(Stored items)
========

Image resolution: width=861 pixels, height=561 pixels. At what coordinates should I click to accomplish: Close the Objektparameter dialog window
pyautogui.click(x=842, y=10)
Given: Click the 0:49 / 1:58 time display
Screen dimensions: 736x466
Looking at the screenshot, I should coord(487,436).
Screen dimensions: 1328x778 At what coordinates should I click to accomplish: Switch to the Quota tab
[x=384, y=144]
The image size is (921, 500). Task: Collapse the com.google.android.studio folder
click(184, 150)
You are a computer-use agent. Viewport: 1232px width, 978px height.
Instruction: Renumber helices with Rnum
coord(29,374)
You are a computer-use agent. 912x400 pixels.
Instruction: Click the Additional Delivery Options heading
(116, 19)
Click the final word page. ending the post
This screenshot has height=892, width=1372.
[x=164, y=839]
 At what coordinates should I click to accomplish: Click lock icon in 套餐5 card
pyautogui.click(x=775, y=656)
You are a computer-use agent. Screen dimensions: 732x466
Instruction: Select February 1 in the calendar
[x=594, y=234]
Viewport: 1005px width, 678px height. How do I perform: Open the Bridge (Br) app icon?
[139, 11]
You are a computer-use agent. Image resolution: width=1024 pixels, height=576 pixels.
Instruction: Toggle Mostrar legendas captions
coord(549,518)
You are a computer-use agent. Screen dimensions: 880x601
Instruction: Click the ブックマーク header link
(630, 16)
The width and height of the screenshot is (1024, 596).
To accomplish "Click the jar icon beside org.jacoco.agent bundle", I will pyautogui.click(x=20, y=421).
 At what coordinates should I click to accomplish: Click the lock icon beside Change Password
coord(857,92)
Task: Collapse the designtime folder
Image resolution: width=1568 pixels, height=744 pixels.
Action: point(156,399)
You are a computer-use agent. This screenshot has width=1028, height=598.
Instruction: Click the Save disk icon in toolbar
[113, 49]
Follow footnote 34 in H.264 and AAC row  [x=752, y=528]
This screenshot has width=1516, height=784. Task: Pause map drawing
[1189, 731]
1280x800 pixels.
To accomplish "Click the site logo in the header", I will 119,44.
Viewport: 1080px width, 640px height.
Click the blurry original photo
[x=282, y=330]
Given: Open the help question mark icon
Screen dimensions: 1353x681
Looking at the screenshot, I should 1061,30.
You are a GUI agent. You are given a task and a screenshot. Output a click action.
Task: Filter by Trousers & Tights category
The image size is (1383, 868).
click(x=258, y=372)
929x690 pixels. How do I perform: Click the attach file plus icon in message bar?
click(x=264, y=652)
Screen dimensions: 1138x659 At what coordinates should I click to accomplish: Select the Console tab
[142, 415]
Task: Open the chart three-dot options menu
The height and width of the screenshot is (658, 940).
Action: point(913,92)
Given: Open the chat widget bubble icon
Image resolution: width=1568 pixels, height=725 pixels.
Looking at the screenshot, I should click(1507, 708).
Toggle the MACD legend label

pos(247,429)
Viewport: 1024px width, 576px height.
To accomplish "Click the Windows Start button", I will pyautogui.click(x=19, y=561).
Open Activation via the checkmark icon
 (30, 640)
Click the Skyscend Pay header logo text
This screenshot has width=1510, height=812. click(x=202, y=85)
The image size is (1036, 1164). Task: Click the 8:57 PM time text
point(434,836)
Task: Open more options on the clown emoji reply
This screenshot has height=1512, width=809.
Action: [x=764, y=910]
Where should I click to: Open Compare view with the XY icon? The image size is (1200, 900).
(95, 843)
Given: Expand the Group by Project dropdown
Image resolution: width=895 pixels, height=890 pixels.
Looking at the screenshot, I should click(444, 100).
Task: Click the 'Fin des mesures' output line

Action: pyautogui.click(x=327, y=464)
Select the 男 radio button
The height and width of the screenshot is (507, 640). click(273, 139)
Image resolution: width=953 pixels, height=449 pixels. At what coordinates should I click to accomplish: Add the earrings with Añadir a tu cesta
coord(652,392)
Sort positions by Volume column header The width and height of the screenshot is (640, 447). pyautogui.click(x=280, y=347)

========

* **WHAT YOU ARE ASKED TO DO**
Please restate the preceding entries word for word.

* **WRITTEN RESPONSE**
Image resolution: width=861 pixels, height=561 pixels. At what coordinates should I click to accomplish: Close the Objektparameter dialog window
pyautogui.click(x=842, y=10)
Given: Click the 0:49 / 1:58 time display
Screen dimensions: 736x466
Looking at the screenshot, I should coord(487,436).
Screen dimensions: 1328x778 At what coordinates should I click to accomplish: Switch to the Quota tab
[x=384, y=144]
The image size is (921, 500). Task: Collapse the com.google.android.studio folder
click(184, 150)
You are a computer-use agent. Viewport: 1232px width, 978px height.
Instruction: Renumber helices with Rnum
coord(29,374)
You are a computer-use agent. 912x400 pixels.
Instruction: Click the Additional Delivery Options heading
(116, 19)
Click the final word page. ending the post
This screenshot has height=892, width=1372.
[x=164, y=839]
 At what coordinates should I click to accomplish: Click lock icon in 套餐5 card
pyautogui.click(x=775, y=656)
You are a computer-use agent. Screen dimensions: 732x466
Instruction: Select February 1 in the calendar
[x=594, y=234]
Viewport: 1005px width, 678px height. How do I perform: Open the Bridge (Br) app icon?
[139, 11]
You are a computer-use agent. Image resolution: width=1024 pixels, height=576 pixels.
Instruction: Toggle Mostrar legendas captions
coord(549,518)
You are a computer-use agent. Screen dimensions: 880x601
Instruction: Click the ブックマーク header link
(630, 16)
The width and height of the screenshot is (1024, 596).
To accomplish "Click the jar icon beside org.jacoco.agent bundle", I will pyautogui.click(x=20, y=421).
 At what coordinates should I click to accomplish: Click the lock icon beside Change Password
coord(857,92)
Task: Collapse the designtime folder
Image resolution: width=1568 pixels, height=744 pixels.
Action: point(156,399)
You are a computer-use agent. This screenshot has width=1028, height=598.
Instruction: Click the Save disk icon in toolbar
[113, 49]
Follow footnote 34 in H.264 and AAC row  [x=752, y=528]
This screenshot has width=1516, height=784. Task: Pause map drawing
[1189, 731]
1280x800 pixels.
To accomplish "Click the site logo in the header", I will 119,44.
Viewport: 1080px width, 640px height.
Click the blurry original photo
[x=282, y=330]
Given: Open the help question mark icon
Screen dimensions: 1353x681
Looking at the screenshot, I should 1061,30.
You are a GUI agent. You are given a task and a screenshot. Output a click action.
Task: Filter by Trousers & Tights category
The image size is (1383, 868).
click(x=258, y=372)
929x690 pixels. How do I perform: Click the attach file plus icon in message bar?
click(x=264, y=652)
Screen dimensions: 1138x659 At what coordinates should I click to accomplish: Select the Console tab
[142, 415]
Task: Open the chart three-dot options menu
The height and width of the screenshot is (658, 940).
Action: point(913,92)
Given: Open the chat widget bubble icon
Image resolution: width=1568 pixels, height=725 pixels.
Looking at the screenshot, I should click(1507, 708).
Toggle the MACD legend label

pos(247,429)
Viewport: 1024px width, 576px height.
To accomplish "Click the Windows Start button", I will pyautogui.click(x=19, y=561).
Open Activation via the checkmark icon
 (30, 640)
Click the Skyscend Pay header logo text
This screenshot has width=1510, height=812. click(x=202, y=85)
The image size is (1036, 1164). Task: Click the 8:57 PM time text
point(434,836)
Task: Open more options on the clown emoji reply
This screenshot has height=1512, width=809.
Action: [x=764, y=910]
Where should I click to: Open Compare view with the XY icon? The image size is (1200, 900).
(95, 843)
Given: Expand the Group by Project dropdown
Image resolution: width=895 pixels, height=890 pixels.
Looking at the screenshot, I should click(444, 100).
Task: Click the 'Fin des mesures' output line

Action: pyautogui.click(x=327, y=464)
Select the 男 radio button
The height and width of the screenshot is (507, 640). click(273, 139)
Image resolution: width=953 pixels, height=449 pixels. At what coordinates should I click to accomplish: Add the earrings with Añadir a tu cesta
coord(652,392)
Sort positions by Volume column header The width and height of the screenshot is (640, 447). pyautogui.click(x=280, y=347)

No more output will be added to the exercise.